どこで何を言われるか。最もダメージが大きいであろう時を狙って的確に暴露するからなぁ、ナタリアは。
「なら、陽だまり亭の店長さんがいいよ。彼女の包容力は、私から見ても素晴らしいものだ」
「ジネットちゃんになら、素直に甘えられます。えへへ……ぎゅ~ってすると気持ちいいんですよ」
「そうかいそうかい。それを経験できないのは少し残念だが、エステラに素敵な友達がいることに安心できるよ」
くそ、デミリーが言うとイヤらしさが感じられないのはなんでだ?
「それを経験できないのは残念だなぁ、でゅふふ」とか言えばいいのに。
「ぎゅ~ってすると気持ちいいんですよ~、でゅふっ」とかさぁ。
「なにせ、陽だまり亭の店長さんは、オオバ君ですら受け止めて包み込めるほどの大物だからね。それほどの逸材はそうそういないよ」
俺がいつジネットに甘えて包み込まれたって……見たような口利きやがって。
「エステラ。デミリーがジネットのおっぱいの話をしてるぞ」
「してないよ!? どこでどうなってそうなったんだい、オオバ君!?」
「ぽぃ~んと受け止めてむぎゅう~っと包み込める『大きいもの』だって」
「言ってない装飾語がいろいろ追加されてるよね!?」
「まぁ、確かに。俺もエステラもジネットには甘やかされているからな」
その点は認めてやろう。
認めた上で――
「エステラ。今から一緒に、これから一緒に、埋まりに行こうか」
「ボクが君を殴りに行こうか?」
共感が得られない。
なんてヤツだ。
ともあれ、豪雪期の時にジネットが寂しそうな顔をしていた理由が分かった。
この話は、無闇に口にしていい話題ではないな。
知れてよかった。
知らないまま、迂闊に口にして誰かを傷付けてしまうのは避けたいからな。
「ヤシロにはもっと早く話しておくべきだったよ。悪かったね」
「いや、お前もいろいろ言いにくいこともあっただろ?」
自分の父親のこと、守れなかった者たちのこと。
こいつはそういうことを「過去のこと」と割り切って前に進むのが大の苦手だ。
どこまでもどこまでも、ずるずる引き摺っていくヤツだ。
話し出すタイミングを見つけられなかったのだろう。
ジネットもきっと、まだ引き摺っている。
仕方ないと思おうとしても、変わってしまった風景がずっとそこにあるんだもんな。
「まぁ、アレだな」
起こってしまった悲劇をなかったことには出来ない。
それを忘れてしまえばいいとも言えない。
だから、せめて。
「こっから西側はどんどん賑やかになるから、ちゃんと記録として書き残しておけよ。遠い未来に『そんなこともあったんだ』って勉強できるようにな」
つらい過去に負けないくらいに楽しい未来にしてやろう。
「デミリーも、いてくれてありがとうな」
世話焼きなお人好し領主にも礼を言っておく。
「ふふふ。オオバ君が素直に感謝を述べるなんて、貴重な経験をしたよ」
「室内が明るくて助かったよ」
「素直に感謝を述べてよ! ねぇ!」
感謝してるって。
その証拠に――木こりギルドを総動員して、西側を大いに盛り上げる計画とか立てたくなっちまってるもんよ。
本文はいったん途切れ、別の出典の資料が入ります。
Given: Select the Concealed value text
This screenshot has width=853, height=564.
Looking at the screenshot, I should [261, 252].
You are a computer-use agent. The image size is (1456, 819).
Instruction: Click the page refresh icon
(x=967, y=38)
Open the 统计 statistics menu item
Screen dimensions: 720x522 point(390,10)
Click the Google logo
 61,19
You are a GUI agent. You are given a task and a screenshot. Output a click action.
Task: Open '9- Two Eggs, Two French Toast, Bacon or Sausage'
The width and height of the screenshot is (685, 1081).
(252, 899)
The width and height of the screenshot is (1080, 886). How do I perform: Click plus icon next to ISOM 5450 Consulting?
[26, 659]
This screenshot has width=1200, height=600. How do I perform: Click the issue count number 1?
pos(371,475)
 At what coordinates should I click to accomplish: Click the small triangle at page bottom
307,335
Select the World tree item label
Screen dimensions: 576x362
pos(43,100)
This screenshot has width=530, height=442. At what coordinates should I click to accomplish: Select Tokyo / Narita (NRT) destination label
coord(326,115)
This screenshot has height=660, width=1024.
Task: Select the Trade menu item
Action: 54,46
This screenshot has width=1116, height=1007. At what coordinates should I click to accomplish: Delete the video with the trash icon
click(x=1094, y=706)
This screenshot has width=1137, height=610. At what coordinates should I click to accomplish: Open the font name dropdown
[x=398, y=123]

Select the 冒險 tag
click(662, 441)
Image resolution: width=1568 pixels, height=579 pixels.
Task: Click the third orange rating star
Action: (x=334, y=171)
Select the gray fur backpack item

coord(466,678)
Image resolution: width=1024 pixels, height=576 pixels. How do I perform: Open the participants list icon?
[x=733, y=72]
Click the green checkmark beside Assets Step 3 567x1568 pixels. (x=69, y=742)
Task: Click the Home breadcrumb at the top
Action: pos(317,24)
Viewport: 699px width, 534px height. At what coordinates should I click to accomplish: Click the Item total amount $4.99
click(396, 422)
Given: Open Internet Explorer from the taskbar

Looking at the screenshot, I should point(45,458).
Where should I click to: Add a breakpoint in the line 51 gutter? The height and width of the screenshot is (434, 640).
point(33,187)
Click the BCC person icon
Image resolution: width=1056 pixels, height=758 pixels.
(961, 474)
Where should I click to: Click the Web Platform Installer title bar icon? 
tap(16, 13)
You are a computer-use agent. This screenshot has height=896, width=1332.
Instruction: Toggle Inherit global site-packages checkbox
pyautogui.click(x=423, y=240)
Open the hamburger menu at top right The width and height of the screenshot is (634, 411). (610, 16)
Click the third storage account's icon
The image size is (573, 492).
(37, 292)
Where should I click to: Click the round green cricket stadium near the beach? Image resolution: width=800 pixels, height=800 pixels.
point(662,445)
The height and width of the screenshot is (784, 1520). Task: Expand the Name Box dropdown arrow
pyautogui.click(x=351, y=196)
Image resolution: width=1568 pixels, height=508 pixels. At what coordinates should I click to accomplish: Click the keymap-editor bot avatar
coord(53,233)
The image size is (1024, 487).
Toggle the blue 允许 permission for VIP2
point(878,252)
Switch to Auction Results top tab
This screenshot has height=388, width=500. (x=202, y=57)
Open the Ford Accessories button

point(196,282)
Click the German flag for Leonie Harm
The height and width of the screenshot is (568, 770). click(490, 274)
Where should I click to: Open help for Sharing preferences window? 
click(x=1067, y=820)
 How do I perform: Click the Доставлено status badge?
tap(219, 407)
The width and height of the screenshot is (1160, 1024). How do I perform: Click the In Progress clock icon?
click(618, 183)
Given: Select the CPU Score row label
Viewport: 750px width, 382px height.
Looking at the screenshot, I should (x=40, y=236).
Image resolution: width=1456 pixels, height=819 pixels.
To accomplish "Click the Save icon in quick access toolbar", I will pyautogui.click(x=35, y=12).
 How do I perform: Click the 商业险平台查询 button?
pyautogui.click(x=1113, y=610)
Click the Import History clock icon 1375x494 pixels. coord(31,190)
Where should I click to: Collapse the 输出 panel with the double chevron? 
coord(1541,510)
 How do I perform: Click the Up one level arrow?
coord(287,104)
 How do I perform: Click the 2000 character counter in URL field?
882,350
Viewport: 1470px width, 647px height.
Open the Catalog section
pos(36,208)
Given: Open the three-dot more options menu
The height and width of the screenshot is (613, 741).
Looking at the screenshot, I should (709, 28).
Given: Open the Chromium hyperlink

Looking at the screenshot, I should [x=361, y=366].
港が完成したら、港で働くヤツらを西側に住まわせて、陽だまり亭の周りももっと賑やかになるようにいろいろ誘致してやる。
雪のプレイスポットとか、林の中に自生している果物を管理して梨狩りを売りにした果樹園とか、楽しげなものを作って人を呼んで仕事を生み出し、定住者を集めてやる。
ま、何年かかるか分かんないけどな。